Take a look at the demo.

Installation

Manually

  • Download picturePolyfill from GitHub
  • Include the minified file in your project script directory

Using bower

You can install the latest version of picturePolyfill using bower

bower install picturePolyfill

Inclusion

To use picturePolyfill, just include the script tag at the end of your html file, in the head section of your HTML pages, OR just before the closure of the body tag.

Including the defer attribute in the script tag will prevent the script download to block page rendering while in progress.

In the head section

<html>
    <head>
        Your HEAD content
        <script src="picturePolyfill.min.js" defer></script>
    </head>
    <body>
        Your BODY content
    </body>
</html>

At the end of the body section

<html>
    <head>
        Your HEAD content
    </head>
    <body>
        Your BODY content
        <script src="picturePolyfill.min.js"></script>
    </body>
</html>

Execution

picturePolyfill executes automatically at page load and at browser resizes.

AJAX calls

picturePolyfill is intentionally exposed to the global space, so you can call it as you need it.

For example, if your AJAX call changes a portion of your DOM, after your new DOM has been injected on the page, just call window.picturePolyfill() or window.picturePolyfill(theChangedElement) to make picturePolyfill to parse a only the changed portion of the DOM.

Browser support

picturePolyfill supports all modern browsers and down to Internet Explorer 7 (it wasn't tested on IE6).
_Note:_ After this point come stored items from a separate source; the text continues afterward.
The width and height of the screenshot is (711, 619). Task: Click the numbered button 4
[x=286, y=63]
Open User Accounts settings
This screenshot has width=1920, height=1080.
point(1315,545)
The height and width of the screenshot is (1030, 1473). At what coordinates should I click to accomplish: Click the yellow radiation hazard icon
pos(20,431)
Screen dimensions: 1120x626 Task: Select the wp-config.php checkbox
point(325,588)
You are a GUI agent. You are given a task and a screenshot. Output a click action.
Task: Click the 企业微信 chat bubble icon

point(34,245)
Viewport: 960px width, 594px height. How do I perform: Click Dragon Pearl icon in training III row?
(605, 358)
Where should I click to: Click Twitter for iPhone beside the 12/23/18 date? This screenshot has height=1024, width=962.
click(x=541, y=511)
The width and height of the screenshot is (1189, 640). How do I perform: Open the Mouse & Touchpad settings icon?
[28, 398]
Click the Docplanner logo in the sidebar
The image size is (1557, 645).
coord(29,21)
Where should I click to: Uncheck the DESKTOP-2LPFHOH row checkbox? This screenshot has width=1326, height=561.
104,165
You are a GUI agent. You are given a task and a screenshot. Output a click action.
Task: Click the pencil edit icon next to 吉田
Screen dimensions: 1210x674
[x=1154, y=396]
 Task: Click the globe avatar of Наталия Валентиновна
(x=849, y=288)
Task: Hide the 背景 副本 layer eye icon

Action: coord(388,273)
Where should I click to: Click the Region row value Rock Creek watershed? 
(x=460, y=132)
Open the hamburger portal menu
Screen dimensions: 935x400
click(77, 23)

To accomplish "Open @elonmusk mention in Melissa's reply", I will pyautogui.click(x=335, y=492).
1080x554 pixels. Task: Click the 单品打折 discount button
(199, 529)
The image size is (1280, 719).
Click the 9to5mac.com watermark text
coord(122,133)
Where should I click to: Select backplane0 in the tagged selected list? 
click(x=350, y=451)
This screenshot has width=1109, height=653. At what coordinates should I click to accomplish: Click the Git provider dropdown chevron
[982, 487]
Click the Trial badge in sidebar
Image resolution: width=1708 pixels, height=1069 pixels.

  • On Modern Browsers, Internet Explorer 10 and above: the images will be loaded depending on the matched media query
  • On Internet Explorer 7 to 9: the content of the data-default-src attribute will be used to reference the image source.

Size and delivery

Currently, picturePolyfill.js compresses to around 910bytes (~0.88kb) after minify and gzip. To minify, you might try these online tools: Uglify, Yahoo Compressor, or Closure Compiler. Serve with gzip compression.